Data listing

------------------------

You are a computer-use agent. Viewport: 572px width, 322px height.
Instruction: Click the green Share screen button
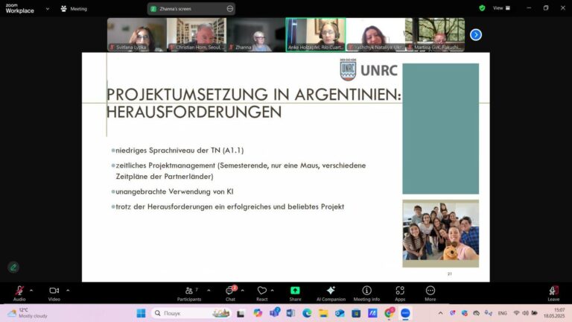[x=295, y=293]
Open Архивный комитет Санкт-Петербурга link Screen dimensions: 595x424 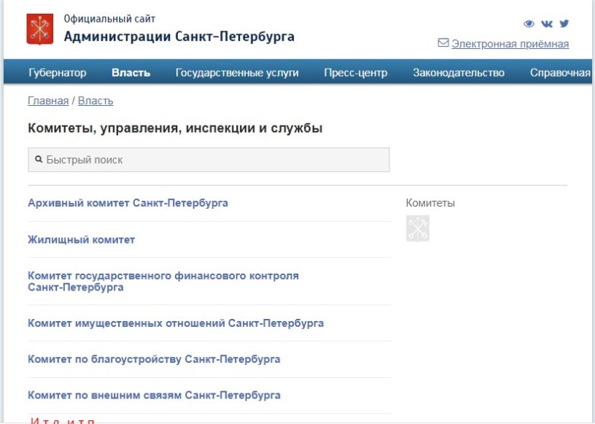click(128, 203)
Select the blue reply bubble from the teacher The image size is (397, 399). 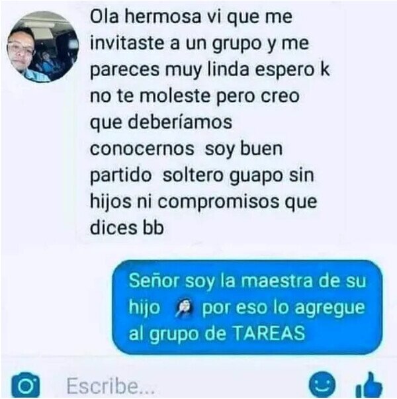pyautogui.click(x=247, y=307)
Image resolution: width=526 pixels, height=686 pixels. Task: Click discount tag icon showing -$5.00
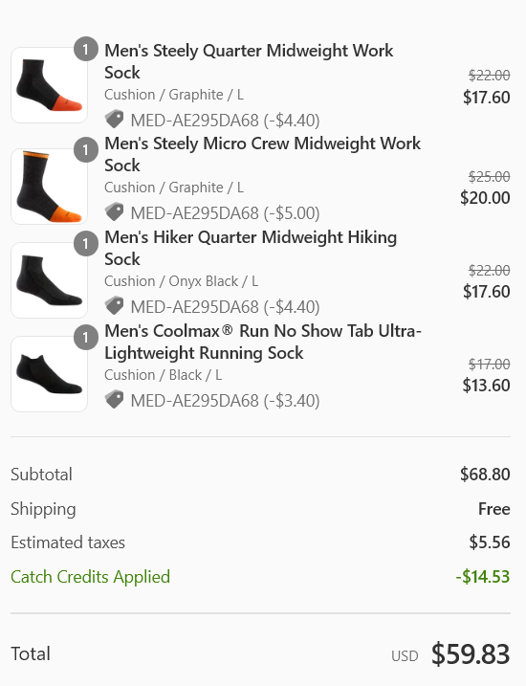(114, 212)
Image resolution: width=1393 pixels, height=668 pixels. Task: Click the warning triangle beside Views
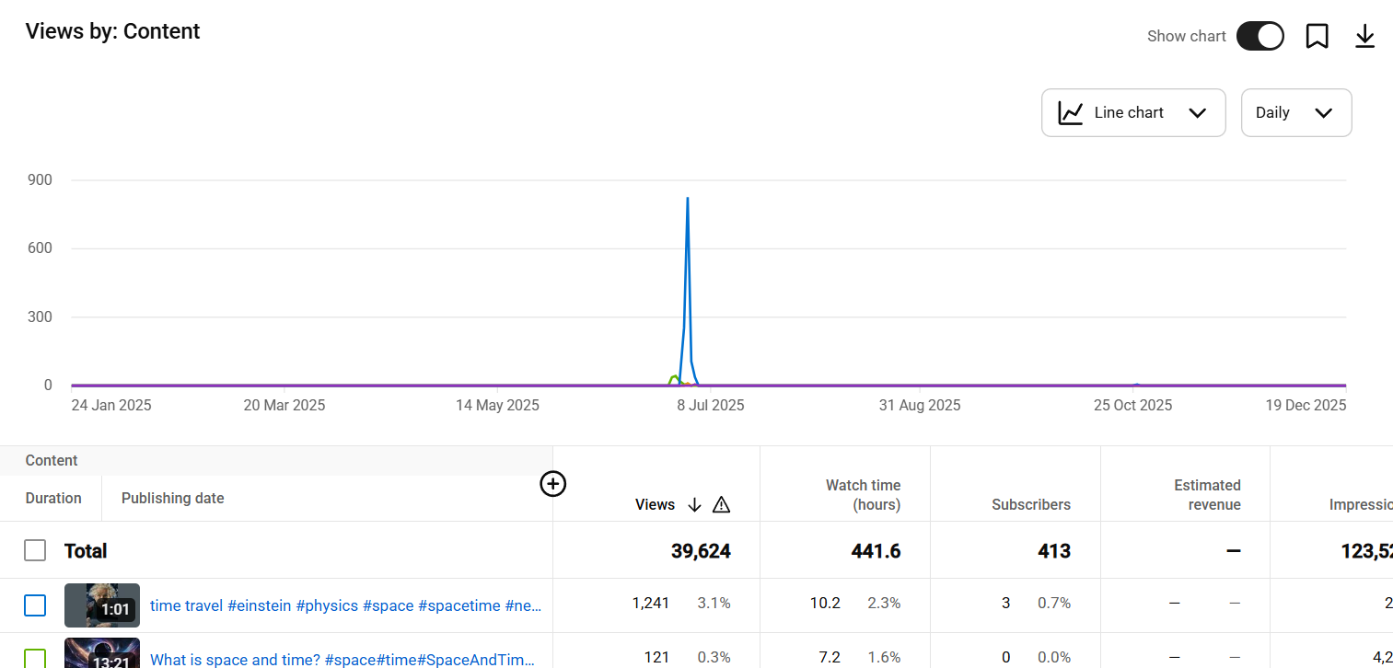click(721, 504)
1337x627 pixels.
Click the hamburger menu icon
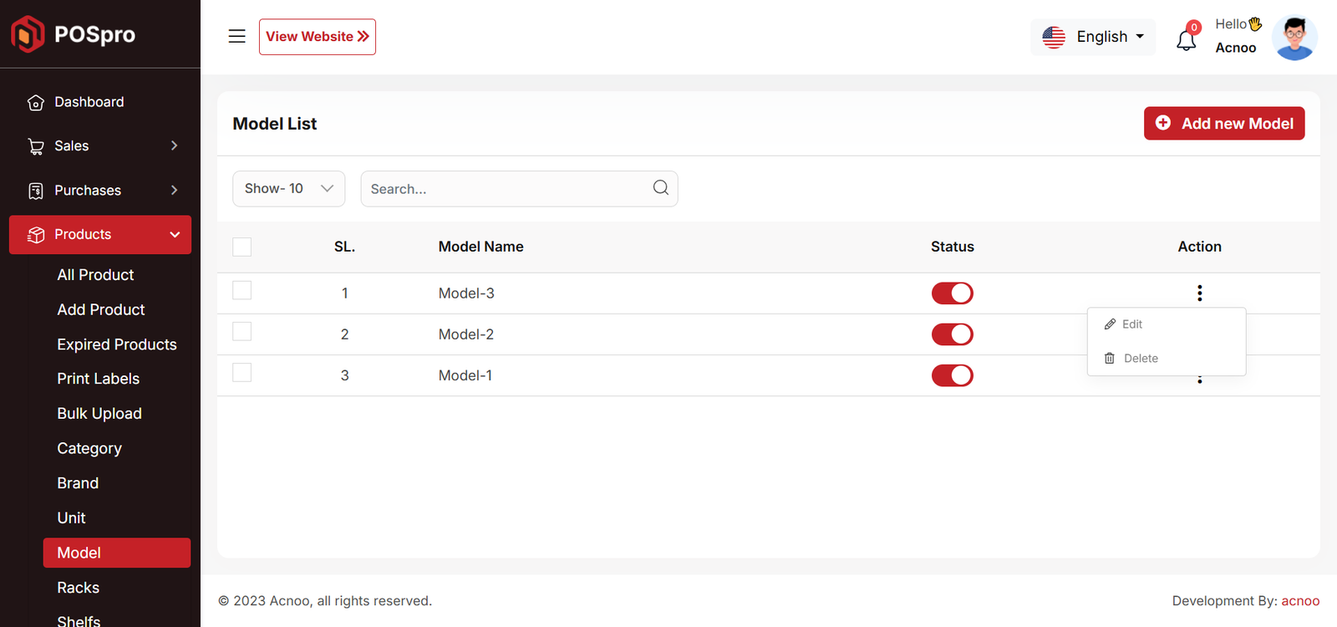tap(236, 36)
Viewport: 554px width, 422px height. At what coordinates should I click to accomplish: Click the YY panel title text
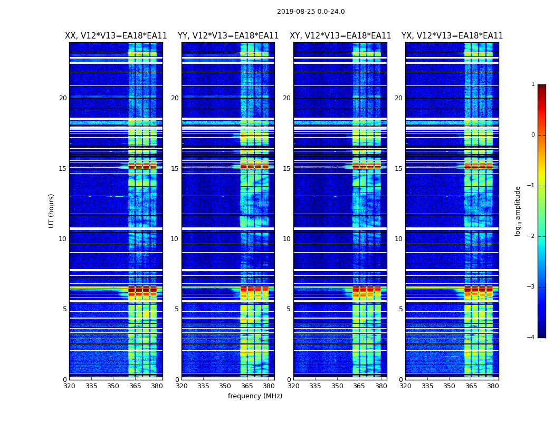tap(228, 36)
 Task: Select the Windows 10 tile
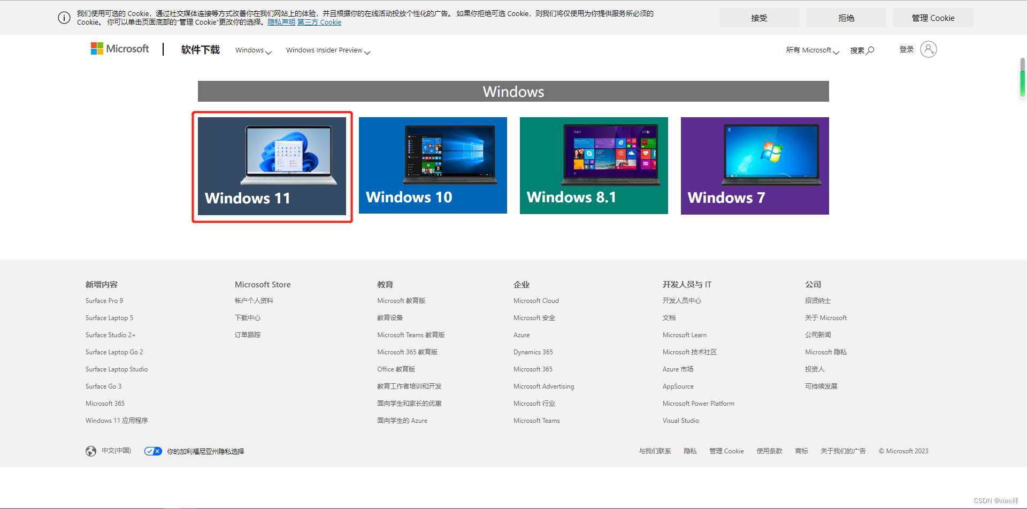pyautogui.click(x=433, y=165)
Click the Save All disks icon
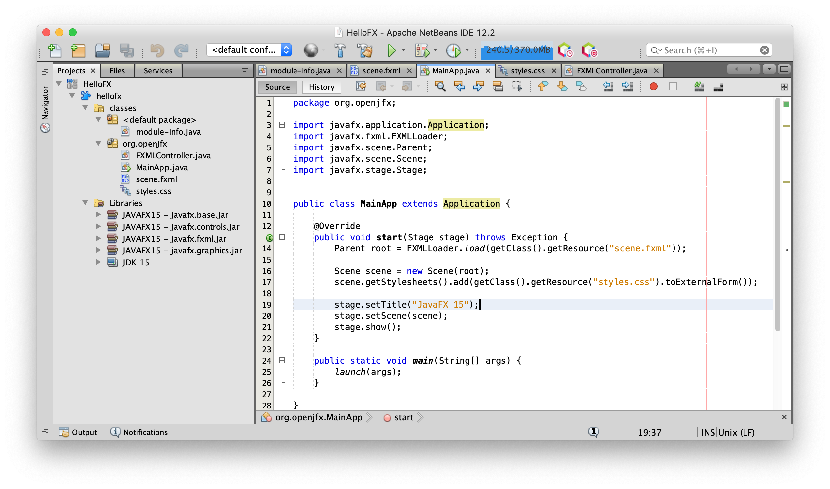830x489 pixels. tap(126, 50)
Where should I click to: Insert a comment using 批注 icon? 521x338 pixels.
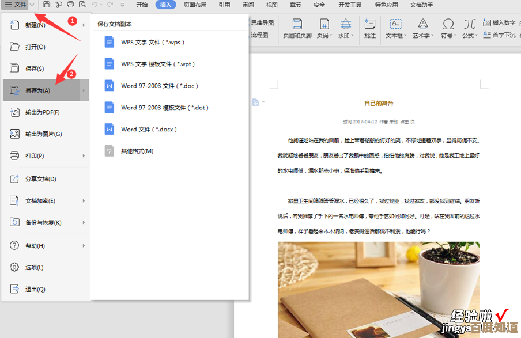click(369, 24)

------------------------

__DO THIS__:
Could you copy the entries word for word, from the line containing "Image resolution: width=526" through the end of the entries, leaving out the pictures?

__REPLY TO THE EXERCISE__:
Image resolution: width=526 pixels, height=686 pixels. Task: Click discount tag icon showing -$5.00
(114, 212)
Image resolution: width=1393 pixels, height=668 pixels. Task: Click the warning triangle beside Views
click(721, 504)
1337x627 pixels.
Click the hamburger menu icon
tap(236, 36)
Viewport: 554px width, 422px height. At what coordinates should I click to accomplish: Click the YY panel title text
tap(228, 36)
 Task: Select the Windows 10 tile
pyautogui.click(x=433, y=165)
Click the Save All disks icon
830x489 pixels. tap(126, 50)
Where should I click to: Insert a comment using 批注 icon? 521x338 pixels.
click(369, 24)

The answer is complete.